PROBLEM TO WORK ON:
Turn the rows below into a numbered list, dropping any blank lines.
== ENTRIES SUPPLIED ==
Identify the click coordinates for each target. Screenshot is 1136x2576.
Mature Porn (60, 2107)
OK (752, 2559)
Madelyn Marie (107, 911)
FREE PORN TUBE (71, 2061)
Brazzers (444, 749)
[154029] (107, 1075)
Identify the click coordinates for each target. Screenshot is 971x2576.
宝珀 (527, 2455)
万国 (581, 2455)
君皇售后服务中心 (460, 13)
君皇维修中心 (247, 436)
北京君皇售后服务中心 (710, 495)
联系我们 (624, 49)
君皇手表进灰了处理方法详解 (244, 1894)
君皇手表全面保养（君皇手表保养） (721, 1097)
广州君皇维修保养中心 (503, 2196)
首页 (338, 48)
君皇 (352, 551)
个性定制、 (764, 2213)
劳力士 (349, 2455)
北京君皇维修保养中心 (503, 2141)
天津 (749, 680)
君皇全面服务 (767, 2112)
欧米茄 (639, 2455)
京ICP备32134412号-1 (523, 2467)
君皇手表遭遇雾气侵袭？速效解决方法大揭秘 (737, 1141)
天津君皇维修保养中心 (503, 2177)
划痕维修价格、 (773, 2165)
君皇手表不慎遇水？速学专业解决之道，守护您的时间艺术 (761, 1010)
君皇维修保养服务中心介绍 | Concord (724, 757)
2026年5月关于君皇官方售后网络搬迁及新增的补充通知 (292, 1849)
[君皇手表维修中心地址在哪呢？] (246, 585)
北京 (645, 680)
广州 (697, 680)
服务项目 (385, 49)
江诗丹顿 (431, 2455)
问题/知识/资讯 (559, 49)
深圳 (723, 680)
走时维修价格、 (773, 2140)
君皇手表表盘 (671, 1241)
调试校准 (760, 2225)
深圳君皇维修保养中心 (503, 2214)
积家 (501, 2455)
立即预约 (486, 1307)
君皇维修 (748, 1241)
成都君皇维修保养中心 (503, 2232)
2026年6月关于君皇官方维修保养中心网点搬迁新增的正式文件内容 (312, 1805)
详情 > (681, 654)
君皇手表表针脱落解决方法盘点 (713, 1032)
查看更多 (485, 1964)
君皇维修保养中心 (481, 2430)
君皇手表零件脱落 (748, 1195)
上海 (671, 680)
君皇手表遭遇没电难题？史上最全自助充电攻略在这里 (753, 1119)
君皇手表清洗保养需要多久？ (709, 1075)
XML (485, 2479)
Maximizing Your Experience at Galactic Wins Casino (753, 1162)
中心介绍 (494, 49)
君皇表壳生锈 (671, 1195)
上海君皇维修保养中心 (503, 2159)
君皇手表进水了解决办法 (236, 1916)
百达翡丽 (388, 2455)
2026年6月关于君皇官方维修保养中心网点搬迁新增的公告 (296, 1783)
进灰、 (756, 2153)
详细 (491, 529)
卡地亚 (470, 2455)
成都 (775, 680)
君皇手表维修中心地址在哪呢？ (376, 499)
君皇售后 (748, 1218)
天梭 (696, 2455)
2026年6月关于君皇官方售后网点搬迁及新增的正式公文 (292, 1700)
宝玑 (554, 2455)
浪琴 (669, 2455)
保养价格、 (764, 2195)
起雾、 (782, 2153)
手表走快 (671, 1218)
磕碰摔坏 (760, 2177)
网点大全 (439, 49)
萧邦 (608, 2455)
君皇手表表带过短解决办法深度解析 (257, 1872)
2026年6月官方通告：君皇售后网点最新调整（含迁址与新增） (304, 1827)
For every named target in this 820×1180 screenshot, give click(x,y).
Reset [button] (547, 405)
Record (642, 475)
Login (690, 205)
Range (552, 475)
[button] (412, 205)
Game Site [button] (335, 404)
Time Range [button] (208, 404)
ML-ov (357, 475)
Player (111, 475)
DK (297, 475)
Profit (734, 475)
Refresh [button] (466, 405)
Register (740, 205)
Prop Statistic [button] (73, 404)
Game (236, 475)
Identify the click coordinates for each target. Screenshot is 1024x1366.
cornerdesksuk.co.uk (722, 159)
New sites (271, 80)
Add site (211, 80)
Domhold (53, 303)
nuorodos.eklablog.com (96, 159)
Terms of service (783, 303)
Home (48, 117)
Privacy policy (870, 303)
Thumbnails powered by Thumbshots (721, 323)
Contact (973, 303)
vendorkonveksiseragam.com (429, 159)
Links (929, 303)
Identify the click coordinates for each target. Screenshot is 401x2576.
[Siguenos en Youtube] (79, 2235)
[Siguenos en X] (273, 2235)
===
EXERCISE OUTPUT:
1. Identify the click coordinates for each target. Screenshot is 1136x2576.
2. Mature Porn (60, 2107)
3. OK (752, 2559)
4. Madelyn Marie (107, 911)
5. FREE PORN TUBE (71, 2061)
6. Brazzers (444, 749)
7. [154029] (107, 1075)
8. Identify the click coordinates for each target. Screenshot is 971x2576.
9. 宝珀 (527, 2455)
10. 万国 (581, 2455)
11. 君皇售后服务中心 (460, 13)
12. 君皇维修中心 (247, 436)
13. 北京君皇售后服务中心 (710, 495)
14. 联系我们 (624, 49)
15. 君皇手表进灰了处理方法详解 (244, 1894)
16. 君皇手表全面保养（君皇手表保养） (721, 1097)
17. 广州君皇维修保养中心 (503, 2196)
18. 首页 (338, 48)
19. 君皇 (352, 551)
20. 个性定制、 (764, 2213)
21. 劳力士 (349, 2455)
22. 北京君皇维修保养中心 (503, 2141)
23. 天津 (749, 680)
24. 君皇全面服务 (767, 2112)
25. 欧米茄 (639, 2455)
26. 京ICP备32134412号-1 (523, 2467)
27. 君皇手表遭遇雾气侵袭？速效解决方法大揭秘 (737, 1141)
28. 天津君皇维修保养中心 (503, 2177)
29. 划痕维修价格、 (773, 2165)
30. 君皇手表不慎遇水？速学专业解决之道，守护您的时间艺术 (761, 1010)
31. 君皇维修保养服务中心介绍 | Concord (724, 757)
32. 2026年5月关于君皇官方售后网络搬迁及新增的补充通知 (292, 1849)
33. [君皇手表维修中心地址在哪呢？] (246, 585)
34. 北京 (645, 680)
35. 广州 (697, 680)
36. 服务项目 (385, 49)
37. 江诗丹顿 (431, 2455)
38. 问题/知识/资讯 (559, 49)
39. 深圳 (723, 680)
40. 走时维修价格、 (773, 2140)
41. 君皇手表表盘 (671, 1241)
42. 调试校准 (760, 2225)
43. 深圳君皇维修保养中心 (503, 2214)
44. 积家 (501, 2455)
45. 立即预约 (486, 1307)
46. 君皇维修 (748, 1241)
47. 成都君皇维修保养中心 (503, 2232)
48. 2026年6月关于君皇官方维修保养中心网点搬迁新增的正式文件内容 (312, 1805)
49. 详情 > (681, 654)
50. 君皇手表表针脱落解决方法盘点 (713, 1032)
51. 查看更多 (485, 1964)
52. 君皇维修保养中心 (481, 2430)
53. 君皇手表零件脱落 (748, 1195)
54. 上海 (671, 680)
55. 君皇手表遭遇没电难题？史上最全自助充电攻略在这里 (753, 1119)
56. 君皇手表清洗保养需要多久？ (709, 1075)
57. XML (485, 2479)
58. Maximizing Your Experience at Galactic Wins Casino (753, 1162)
59. 中心介绍 (494, 49)
60. 君皇表壳生锈 (671, 1195)
61. 上海君皇维修保养中心 (503, 2159)
62. 君皇手表进水了解决办法 (236, 1916)
63. 百达翡丽 (388, 2455)
64. 2026年6月关于君皇官方维修保养中心网点搬迁新增的公告 (296, 1783)
65. 进灰、 (756, 2153)
66. 详细 (491, 529)
67. 卡地亚 (470, 2455)
68. 成都 (775, 680)
69. 君皇手表维修中心地址在哪呢？ (376, 499)
70. 君皇售后 (748, 1218)
71. 天梭 (696, 2455)
72. 2026年6月关于君皇官方售后网点搬迁及新增的正式公文 (292, 1700)
73. 宝玑 (554, 2455)
74. 浪琴 (669, 2455)
75. 保养价格、 (764, 2195)
76. 起雾、 (782, 2153)
77. 手表走快 (671, 1218)
78. 磕碰摔坏 (760, 2177)
79. 网点大全 (439, 49)
80. 萧邦 (608, 2455)
81. 君皇手表表带过短解决办法深度解析 (257, 1872)
82. 2026年6月官方通告：君皇售后网点最新调整（含迁址与新增） (304, 1827)
83. For every named target in this 820×1180 screenshot, give click(x,y).
84. Reset [button] (547, 405)
85. Record (642, 475)
86. Login (690, 205)
87. Range (552, 475)
88. [button] (412, 205)
89. Game Site [button] (335, 404)
90. Time Range [button] (208, 404)
91. ML-ov (357, 475)
92. Player (111, 475)
93. DK (297, 475)
94. Profit (734, 475)
95. Refresh [button] (466, 405)
96. Register (740, 205)
97. Prop Statistic [button] (73, 404)
98. Game (236, 475)
99. Identify the click coordinates for each target. Screenshot is 1024x1366.
100. cornerdesksuk.co.uk (722, 159)
101. New sites (271, 80)
102. Add site (211, 80)
103. Domhold (53, 303)
104. nuorodos.eklablog.com (96, 159)
105. Terms of service (783, 303)
106. Home (48, 117)
107. Privacy policy (870, 303)
108. Thumbnails powered by Thumbshots (721, 323)
109. Contact (973, 303)
110. vendorkonveksiseragam.com (429, 159)
111. Links (929, 303)
112. Identify the click coordinates for each target. Screenshot is 401x2576.
113. [Siguenos en Youtube] (79, 2235)
114. [Siguenos en X] (273, 2235)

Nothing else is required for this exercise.